The European Union will stand its ground on issues of data privacy, its chief negotiator said on Friday as the United States and EU ended the first week of talks on a potentially monumental free-trade agreement.
“We do not intend to compromise,” Ignacio Garcia Bercero said in answer to a reporter’s question at a press briefing.
He said talks on the issue would not put “into question data privacy standards of the EU.” The comment was the only public hint of discord from Bercero and US lead negotiator Dan Mullaney, who said the week had seen a successful gathering in Washington of negotiating groups on more than 15 issues.
The Transatlantic Trade & Investment Partnership (TTIP) talks have been more than a year in the planning. The aim is to create the world’s largest free-trade zone by knocking down the average 4 per cent tariffs and, more importantly, clearing away regulatory discrepancies that now inhibit trade.
To allay European concerns about espionage, the sides have agreed to hold parallel talks on the spying allegations arising from documents leaked by fugitive US intelligence contractor Edward Snowden.
In the days before talks opened on Monday, some European officials urged suspension of the trade talks. But the pressing need for economic growth in recession-plagued Europe and the interest by the US in gaining easier access to the EU market won out.
“Spying or no spying, we need more trade,” Danish Minister for Economic and Interior Affairs Margrethe Vestager said this week.

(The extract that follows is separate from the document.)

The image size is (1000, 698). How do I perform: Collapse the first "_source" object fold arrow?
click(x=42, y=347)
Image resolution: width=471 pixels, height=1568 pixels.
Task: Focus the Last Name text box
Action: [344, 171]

She said the prospect of growth and more trade was “of course very important for all of us in Europe.” Mullaney said that each of the negotiating groups met to identify “what they needed to do to make progress between now and the second round” slated for in October in Brussels.
Mullaney and Bercero said that considerable time had been devoted to agriculture, expected to be the thorniest issue in the talks.
“Certainly this is a conversation we will be ready to continue,” Bercero said.
The US-EU economic relationship is already the world’s largest, representing 30 per cent of global trade.
If a deal is reached on both tariff and non-tariff regulatory issues, that fraction could grow to nearly half of global economic output, serving a combined population of 800 million.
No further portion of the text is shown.